Brano da leggere:

■ ■ ■ ■ ■ ■ ■

Il social-liberale Hobson non vede che questa «resistenza» può essere opposta soltanto
dal proletariato rivoluzionario e soltanto sotto forma di una
rivoluzione sociale. Non per nulla è un socialliberale! Ma fin dal 1902 ha
affrontato in modo del tutto giusto anche la questione dell'importanza degli
«Stati Uniti d'Europa» (ne prenda nota il kautskiano Trotski!) e di tutto
quello che i kautskiani ipocriti dei diversi paesi cercano di velare,
cioè: che gli opportunisti (i socialsciovinisti) collaborano con la
borghesia imperialistica proprio nello sforzo che tende a creare un'Europa
imperialistica sulle spalle dell'Asia e dell'Africa; che gli opportunisti
rappresentano oggettivamente una parte della piccola borghesia e di alcuni
strati della classe operaia, comprati con i mezzi del sovrapprofitto
imperialistico e trasformati in cani di guardia del capitalismo, in corruttori
del movimento operaio.
Abbiamo accennato più volte, non soltanto in articoli, ma anche in risoluzioni
del nostro partito, a questo profondissimo legame economico tra la borghesia
imperialistica e l'opportunismo che oggi ha vinto (ma resisterà a lungo?) nel
movimento operaio. Da questo abbiamo dedotto, fra l'altro, l'inevitabilità
della scissione con il socialsciovinismo. I nostri kautskiani hanno preferito
eludere l'argomento! Martov, ad esempio, già nelle sue conferenze ha messo in
circolazione un sofisma, che nelle Izvestia zagranicnovo sekretariata OK
(n. 4, 10 aprile 1916) è espresso nella seguente forma:
«... La situazione della socialdemocrazia rivoluzionaria sarebbe molto brutta,
anzi addirittura disperata, se i gruppi di operai, che più si avvicinano agli
"intellettuali" per il loro sviluppo intellettuale e che sono i più
qualificati, si allontanassero fatalmente dalla socialdemocrazia per andare
verso l'opportunismo ...».

■ ■ ■ ■ ■ ■ ■

Dati grezzi:
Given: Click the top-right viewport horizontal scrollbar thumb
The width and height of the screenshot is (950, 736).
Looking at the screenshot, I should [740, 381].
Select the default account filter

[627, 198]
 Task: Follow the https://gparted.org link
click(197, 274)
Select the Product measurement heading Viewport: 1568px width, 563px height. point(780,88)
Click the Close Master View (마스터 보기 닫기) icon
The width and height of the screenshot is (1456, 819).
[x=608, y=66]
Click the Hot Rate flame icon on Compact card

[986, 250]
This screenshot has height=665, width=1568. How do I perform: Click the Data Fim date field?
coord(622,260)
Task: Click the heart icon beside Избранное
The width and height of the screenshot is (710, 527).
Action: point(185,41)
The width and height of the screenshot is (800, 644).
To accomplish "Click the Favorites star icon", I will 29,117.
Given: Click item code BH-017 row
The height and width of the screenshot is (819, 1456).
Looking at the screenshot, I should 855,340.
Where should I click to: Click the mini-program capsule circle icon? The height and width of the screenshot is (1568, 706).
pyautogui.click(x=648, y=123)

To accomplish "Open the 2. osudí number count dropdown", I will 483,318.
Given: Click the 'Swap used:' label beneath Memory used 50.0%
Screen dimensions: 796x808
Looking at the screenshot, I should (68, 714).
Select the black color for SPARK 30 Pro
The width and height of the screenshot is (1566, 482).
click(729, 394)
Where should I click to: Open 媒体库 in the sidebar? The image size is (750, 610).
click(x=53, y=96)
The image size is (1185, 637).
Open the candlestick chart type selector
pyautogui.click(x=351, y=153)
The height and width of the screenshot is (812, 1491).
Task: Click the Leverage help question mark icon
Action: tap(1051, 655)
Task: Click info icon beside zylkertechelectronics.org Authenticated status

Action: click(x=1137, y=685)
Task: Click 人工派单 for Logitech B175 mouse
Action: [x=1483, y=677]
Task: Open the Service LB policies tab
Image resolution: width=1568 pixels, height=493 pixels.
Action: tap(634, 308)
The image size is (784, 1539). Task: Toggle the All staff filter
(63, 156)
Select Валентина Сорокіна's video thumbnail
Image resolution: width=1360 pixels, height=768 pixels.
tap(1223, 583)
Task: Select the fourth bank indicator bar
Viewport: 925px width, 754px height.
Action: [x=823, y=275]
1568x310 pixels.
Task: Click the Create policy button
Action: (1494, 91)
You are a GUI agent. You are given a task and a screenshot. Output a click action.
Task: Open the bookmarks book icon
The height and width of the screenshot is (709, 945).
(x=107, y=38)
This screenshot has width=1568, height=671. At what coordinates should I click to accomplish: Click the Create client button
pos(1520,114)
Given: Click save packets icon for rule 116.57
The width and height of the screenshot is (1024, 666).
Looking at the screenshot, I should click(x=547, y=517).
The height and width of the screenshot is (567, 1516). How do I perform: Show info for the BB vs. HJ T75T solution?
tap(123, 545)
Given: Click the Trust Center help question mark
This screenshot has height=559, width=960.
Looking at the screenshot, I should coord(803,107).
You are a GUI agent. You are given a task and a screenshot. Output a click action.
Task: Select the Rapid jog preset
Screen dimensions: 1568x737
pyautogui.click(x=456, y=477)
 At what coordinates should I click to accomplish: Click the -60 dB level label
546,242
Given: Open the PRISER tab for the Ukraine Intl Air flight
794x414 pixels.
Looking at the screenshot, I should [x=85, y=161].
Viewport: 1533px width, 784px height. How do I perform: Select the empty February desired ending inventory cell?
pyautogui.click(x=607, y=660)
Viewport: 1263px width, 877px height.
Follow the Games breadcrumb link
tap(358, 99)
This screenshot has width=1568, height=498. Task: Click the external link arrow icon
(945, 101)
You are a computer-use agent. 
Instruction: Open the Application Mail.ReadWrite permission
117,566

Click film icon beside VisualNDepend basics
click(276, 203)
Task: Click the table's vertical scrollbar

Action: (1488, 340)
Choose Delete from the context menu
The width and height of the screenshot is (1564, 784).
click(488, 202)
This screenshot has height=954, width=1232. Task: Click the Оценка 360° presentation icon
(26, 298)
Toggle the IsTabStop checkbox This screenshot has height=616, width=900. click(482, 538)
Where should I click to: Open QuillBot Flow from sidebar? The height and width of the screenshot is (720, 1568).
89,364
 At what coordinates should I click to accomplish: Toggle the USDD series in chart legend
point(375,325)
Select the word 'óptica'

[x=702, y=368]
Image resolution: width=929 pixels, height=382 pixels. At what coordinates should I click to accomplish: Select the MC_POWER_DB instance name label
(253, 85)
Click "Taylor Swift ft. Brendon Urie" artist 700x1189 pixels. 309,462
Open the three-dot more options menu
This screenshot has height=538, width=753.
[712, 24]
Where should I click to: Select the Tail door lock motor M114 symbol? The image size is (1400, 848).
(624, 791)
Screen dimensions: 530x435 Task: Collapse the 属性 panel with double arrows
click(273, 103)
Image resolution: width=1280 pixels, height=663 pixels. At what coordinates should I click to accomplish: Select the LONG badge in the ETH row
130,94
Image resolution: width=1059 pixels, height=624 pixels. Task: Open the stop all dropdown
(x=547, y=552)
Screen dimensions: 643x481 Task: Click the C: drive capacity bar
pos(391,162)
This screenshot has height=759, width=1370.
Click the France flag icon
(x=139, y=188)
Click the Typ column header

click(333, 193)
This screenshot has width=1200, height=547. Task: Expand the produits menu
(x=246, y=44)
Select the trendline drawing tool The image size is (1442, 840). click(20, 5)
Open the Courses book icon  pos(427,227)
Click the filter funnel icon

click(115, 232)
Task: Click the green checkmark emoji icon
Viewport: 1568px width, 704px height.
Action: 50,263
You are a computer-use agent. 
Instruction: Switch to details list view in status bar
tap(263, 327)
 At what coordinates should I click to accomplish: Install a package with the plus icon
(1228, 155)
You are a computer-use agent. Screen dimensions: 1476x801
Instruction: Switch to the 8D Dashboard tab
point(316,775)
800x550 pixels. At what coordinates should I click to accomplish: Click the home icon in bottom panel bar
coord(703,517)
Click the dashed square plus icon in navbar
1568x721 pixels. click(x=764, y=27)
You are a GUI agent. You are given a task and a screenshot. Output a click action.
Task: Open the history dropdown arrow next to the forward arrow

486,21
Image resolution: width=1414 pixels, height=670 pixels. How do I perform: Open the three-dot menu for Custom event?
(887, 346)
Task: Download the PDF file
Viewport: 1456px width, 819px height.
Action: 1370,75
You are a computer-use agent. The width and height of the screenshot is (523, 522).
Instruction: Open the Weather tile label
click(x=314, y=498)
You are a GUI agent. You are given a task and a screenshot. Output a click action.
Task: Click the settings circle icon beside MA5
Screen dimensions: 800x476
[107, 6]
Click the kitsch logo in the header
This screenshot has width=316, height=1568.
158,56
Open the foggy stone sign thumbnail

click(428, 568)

■ ■ ■ ■ ■ ■ ■

Compito da svolgere:
Riporti il brano sull'opportunismo e la borghesia imperialistica partendo da "Il social-liberale Hobson" e arrivando fino a "del movimento operaio.", e sostituisca "proletariato" con "popolo". L'elenco non ha alcun ruolo in questa attività.

Esito del compito:
Il social-liberale Hobson non vede che questa «resistenza» può essere opposta soltanto
dal popolo rivoluzionario e soltanto sotto forma di una
rivoluzione sociale. Non per nulla è un socialliberale! Ma fin dal 1902 ha
affrontato in modo del tutto giusto anche la questione dell'importanza degli
«Stati Uniti d'Europa» (ne prenda nota il kautskiano Trotski!) e di tutto
quello che i kautskiani ipocriti dei diversi paesi cercano di velare,
cioè: che gli opportunisti (i socialsciovinisti) collaborano con la
borghesia imperialistica proprio nello sforzo che tende a creare un'Europa
imperialistica sulle spalle dell'Asia e dell'Africa; che gli opportunisti
rappresentano oggettivamente una parte della piccola borghesia e di alcuni
strati della classe operaia, comprati con i mezzi del sovrapprofitto
imperialistico e trasformati in cani di guardia del capitalismo, in corruttori
del movimento operaio.